College Sports

NCAA pool is worth $15,000—if you can write code


Ryan Boesch enters a March Madness pool with family members every year. But after developing a knack for algorithms at Stanford University, he stumbled upon "the nerd way" to compete.

Getty Images

"I'm the type of person who loves playing cards but would have more fun writing the model for code to compete against someone else's code," said Boesch, a graduate student in electrical engineering.

Boesch and other tech-savvy sports fans have jumped into alternative March Madness pools where participants pit their best data-driven computer models against each other. A contest held by data science site Kaggle—which will award $15,000 in prize money—has already drawn entries from 273 teams. Their algorithms will attempt to predict this year's college basketball championship, which starts next week.

Read MoreHow 'Cinderellas' cash in on March Madness

The odds of nailing down the tournament outcome are steeply stacked against even the best data scientists and statisticians. Still, participants say the March Madness problem is an entertaining diversion from their day jobs.

"This is more of a fun side project for bragging rights in the office among the nerds," said Will Cukierski, a data scientist at Kaggle, which is holding its second March Machine Learning Mania.

Traditional March Madness pools draw a crowd despite the difficulty of picking the tournament's outcome. Last year, roughly 50 million Americans participated in March Madness pools, according to a survey from MSN.

People recognize that if you're in this contest, you need to get really lucky. If I get a lottery ticket and don't win, should I be mad?
Michael Lopez
assistant professor of statistics, Skidmore College

Big sets of data have become more accessible as March Madness has turned into a cultural phenomenon, said Scott Turner, who runs the Net Prophet college basketball blog. That in turn has led to more amateur programmers attempting to project the tournament's outcome.

"The two trends have crashed together to create a lot of interest in predicting the tournament by computer program," Turner told CNBC in an email.

Turner now manages the March Machine Madness competition, which is in its sixth year but has never drawn the type of interest Kaggle's contest has. In both contests, participants practice machine learning. They make algorithms based on data sets of their choice.

Read MoreNCAA tourney run can bring billions (with a 'B')

Competitors in Kaggle's contest—which will run on Hewlett-Packard's Haven data platform this year— are currently testing their models against the previous four tournaments. They'll construct an algorithm for this year's tournament after the field is announced on Sunday.

Sign-ups have already surged past the 250 that entered last year, and Kaggle expects more entries before the tournament starts. Participants range from data scientists and statisticians to college students and developers.

"You don't just have to be data scientists anymore to harness big data," Jeff Veis, vice president of marketing for HP's data business, told CNBC.

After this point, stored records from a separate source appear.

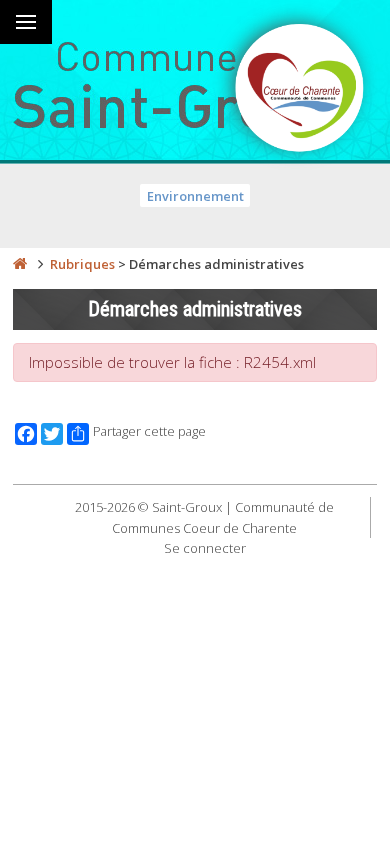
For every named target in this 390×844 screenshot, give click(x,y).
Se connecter (205, 548)
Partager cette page (149, 431)
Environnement (195, 196)
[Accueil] (20, 264)
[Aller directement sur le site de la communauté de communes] (300, 90)
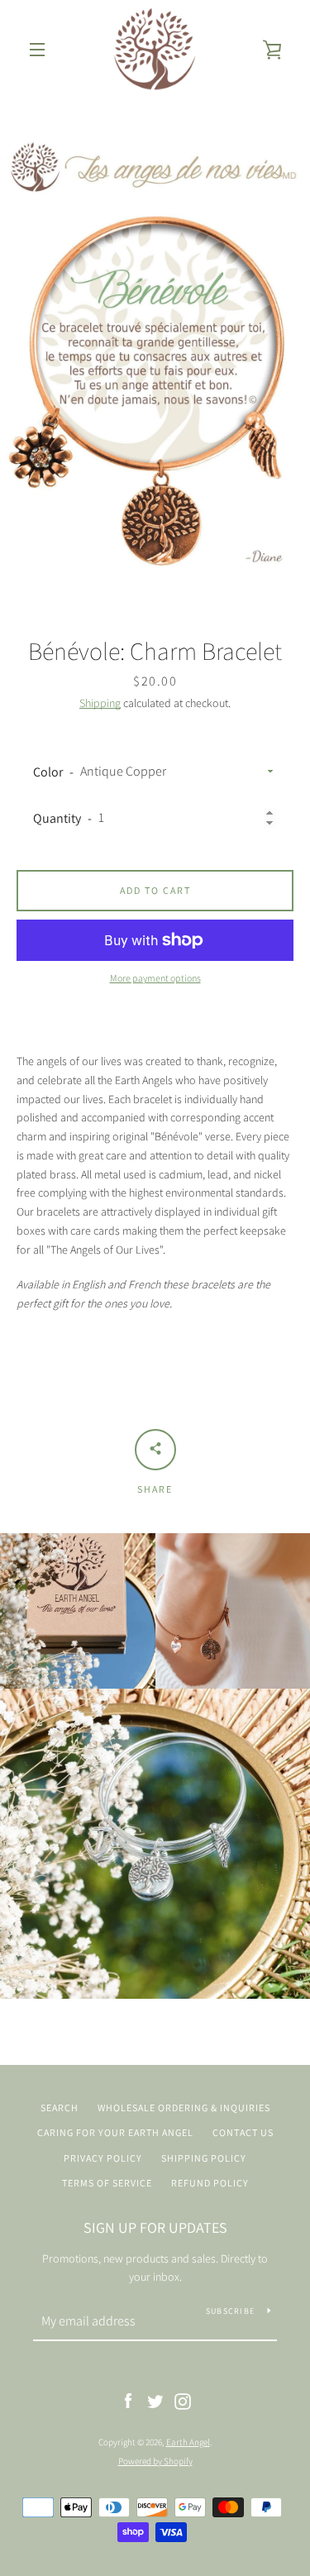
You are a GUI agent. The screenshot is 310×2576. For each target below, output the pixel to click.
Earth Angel (188, 2442)
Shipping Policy (203, 2158)
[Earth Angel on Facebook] (128, 2399)
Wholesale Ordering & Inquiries (184, 2107)
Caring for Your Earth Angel (115, 2132)
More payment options (155, 978)
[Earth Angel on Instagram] (182, 2399)
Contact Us (243, 2132)
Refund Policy (210, 2183)
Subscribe (230, 2311)
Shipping (100, 702)
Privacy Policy (103, 2158)
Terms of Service (107, 2183)
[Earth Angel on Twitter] (155, 2399)
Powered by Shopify (155, 2461)
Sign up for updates (155, 2227)
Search (60, 2107)
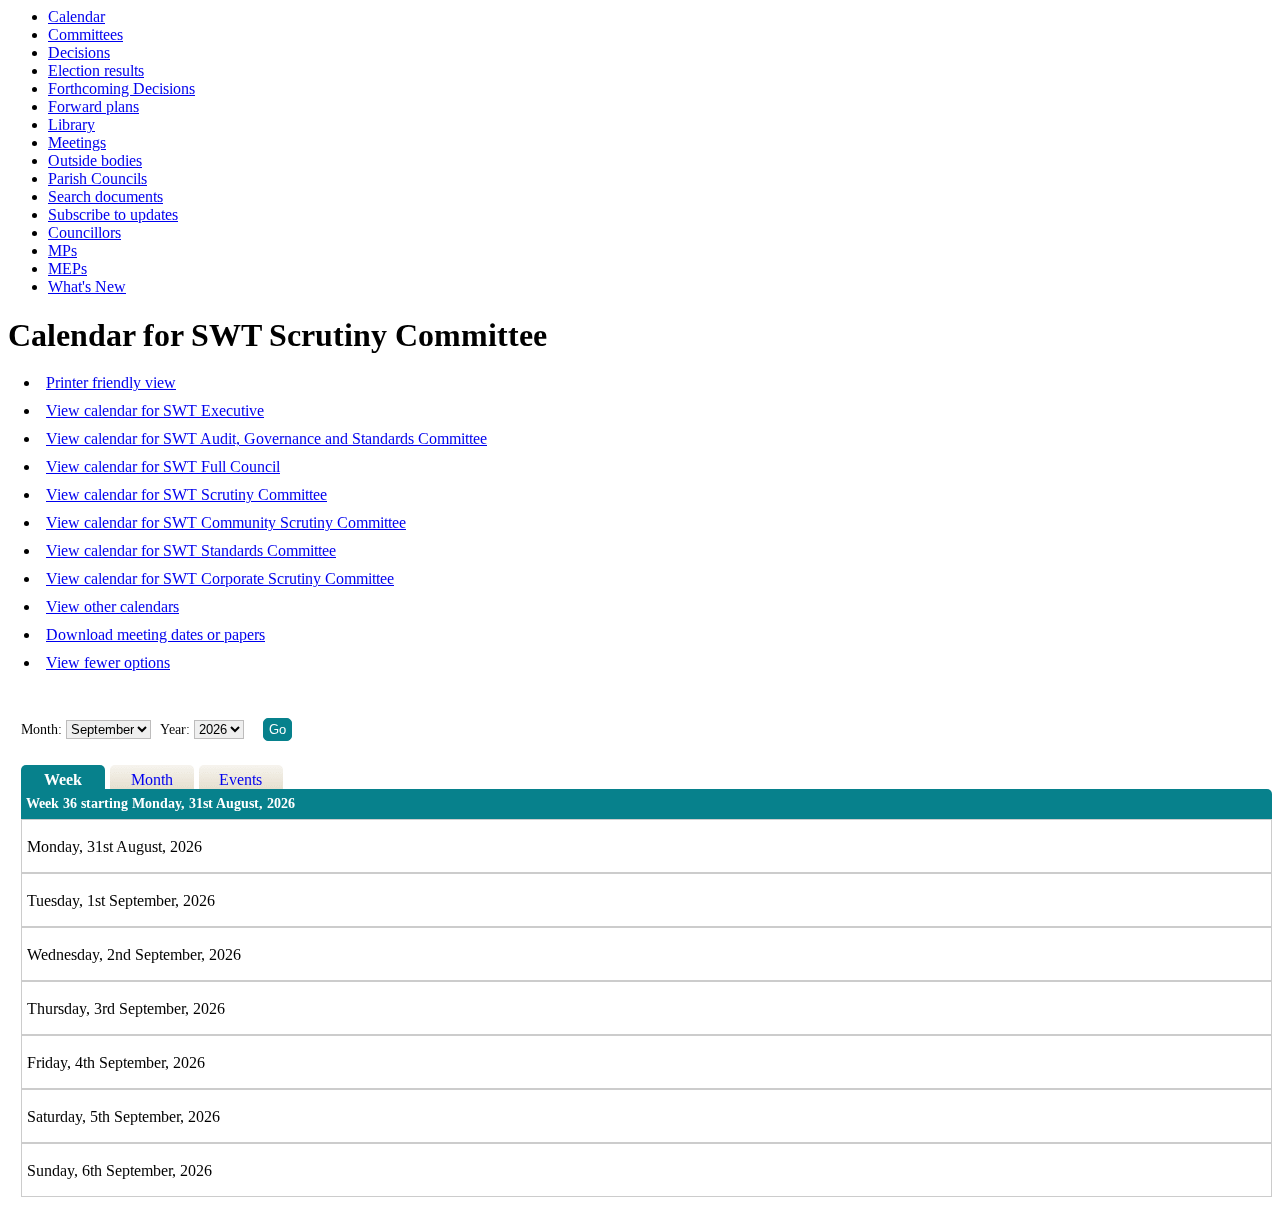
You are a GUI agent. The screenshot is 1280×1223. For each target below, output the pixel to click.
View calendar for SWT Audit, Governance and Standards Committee (266, 438)
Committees (85, 34)
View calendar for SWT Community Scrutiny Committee (226, 522)
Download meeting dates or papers (155, 634)
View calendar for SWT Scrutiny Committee (186, 494)
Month (152, 779)
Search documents (105, 196)
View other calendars (112, 606)
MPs (62, 250)
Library (71, 124)
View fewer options (108, 662)
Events (240, 779)
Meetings (77, 142)
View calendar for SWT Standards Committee (191, 550)
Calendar (76, 16)
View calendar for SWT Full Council (163, 466)
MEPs (67, 268)
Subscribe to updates (113, 214)
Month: (41, 729)
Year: (177, 729)
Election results (96, 70)
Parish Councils (97, 178)
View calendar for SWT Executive (155, 410)
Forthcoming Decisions (121, 88)
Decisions (79, 52)
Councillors (84, 232)
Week (63, 779)
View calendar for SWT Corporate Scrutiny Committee (220, 578)
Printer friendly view (111, 382)
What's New (87, 286)
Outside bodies (95, 160)
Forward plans (93, 106)
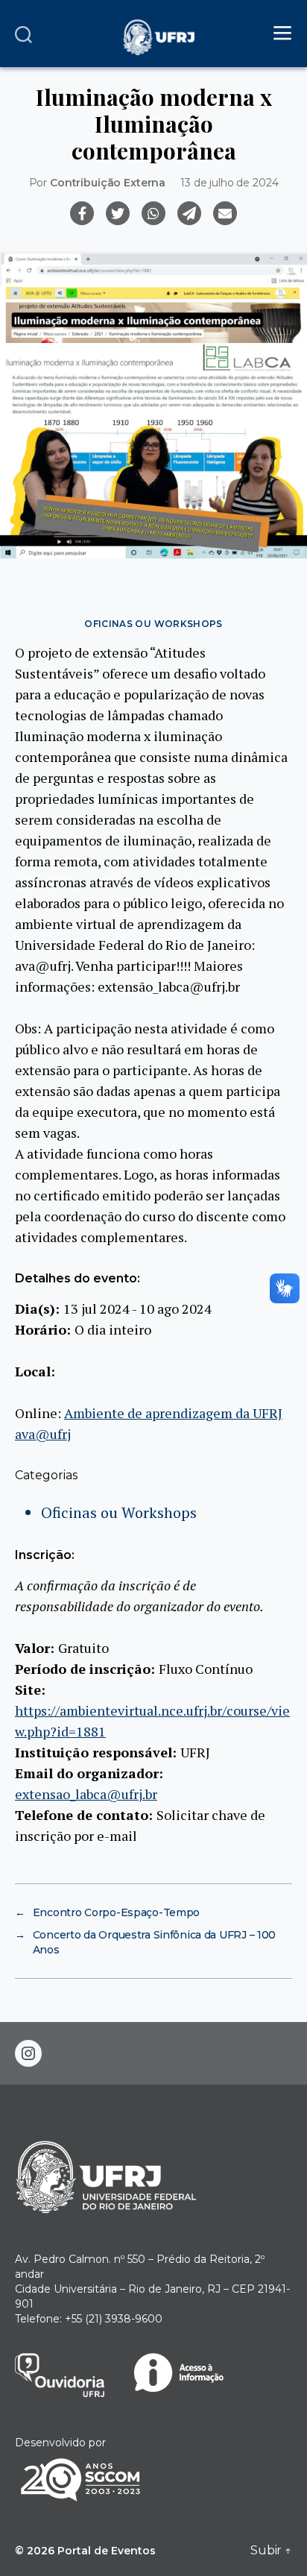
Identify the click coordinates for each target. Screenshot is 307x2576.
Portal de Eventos (106, 2550)
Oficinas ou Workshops (153, 623)
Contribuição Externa (107, 182)
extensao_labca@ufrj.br (86, 1794)
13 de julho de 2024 (229, 182)
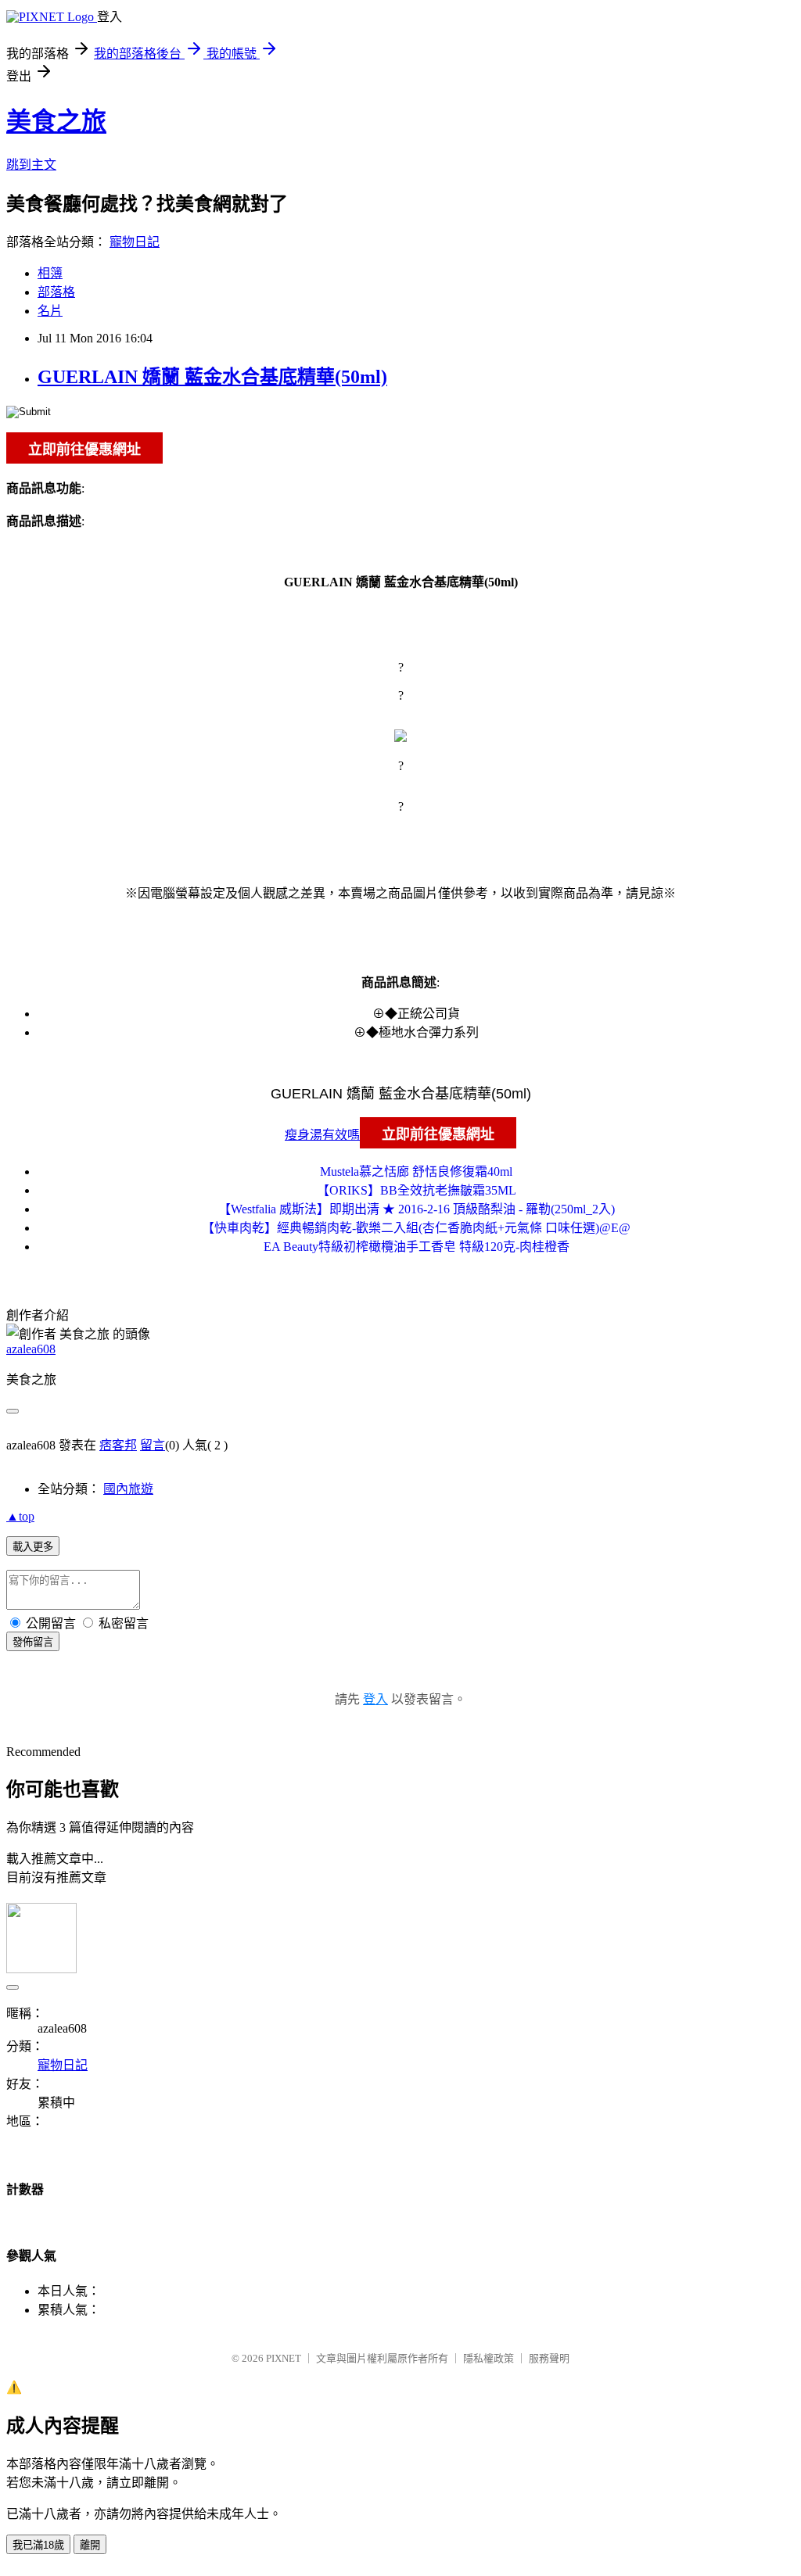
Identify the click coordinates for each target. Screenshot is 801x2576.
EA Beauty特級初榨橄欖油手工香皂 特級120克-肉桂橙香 (416, 1246)
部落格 (56, 292)
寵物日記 (135, 242)
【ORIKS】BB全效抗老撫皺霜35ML (416, 1190)
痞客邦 (118, 1445)
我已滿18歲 (38, 2545)
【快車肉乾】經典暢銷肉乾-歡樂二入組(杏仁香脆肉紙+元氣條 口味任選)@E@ (416, 1227)
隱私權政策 (488, 2358)
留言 (152, 1445)
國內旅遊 (128, 1489)
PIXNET (283, 2358)
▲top (20, 1516)
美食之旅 (56, 121)
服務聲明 (549, 2358)
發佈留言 (33, 1642)
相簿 (50, 273)
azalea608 (31, 1349)
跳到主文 (31, 164)
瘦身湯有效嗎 (322, 1134)
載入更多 (33, 1547)
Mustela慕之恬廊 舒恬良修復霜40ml (416, 1171)
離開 (90, 2545)
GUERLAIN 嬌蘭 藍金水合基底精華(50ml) (212, 377)
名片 (50, 310)
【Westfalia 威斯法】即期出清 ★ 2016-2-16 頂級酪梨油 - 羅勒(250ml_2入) (416, 1209)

Sports analytics' best & brightest

In his day job, Monte McNair crunches numbers to inform scouting and coaching decisions for the NBA's Houston Rockets. He has fine-tuned a March Madness algorithm that he first made as part of his college thesis.

McNair, director of basketball operations for the Rockets, hosts his own tournament website for fun. Last year, he won the Machine Madness contest and entered the Kaggle competition.

In the Kaggle contest, data-driven algorithms assign a probability that each team would win in a game against every other eligible squad. While machine models generally predict more accurately than the average office bracket, the randomness of the tournament wreaks havoc on even the best statistical models.

Read MoreThe role of data in transforming pro sports

The likelihood of correctly picking even 75 percent of games correctly is "astronomically low," said Michael Lopez, who was on last year's winning team. His team's model won while getting 73 percent of games right.

Lopez, an assistant professor of statistics at Skidmore College, said he believes that it was more luck than skill that earned his team the first-place finish and $15,000 prize, which he split with a teammate. He plans to enter again this year, when $10,000 will go to the first-place team, and the second-place team will receive $5,000.

Lopez won't be disappointed if he can't replicate last year's results.

"People recognize that if you're in this contest, you need to get really lucky," he said. "If I get a lottery ticket and don't win, should I be mad?"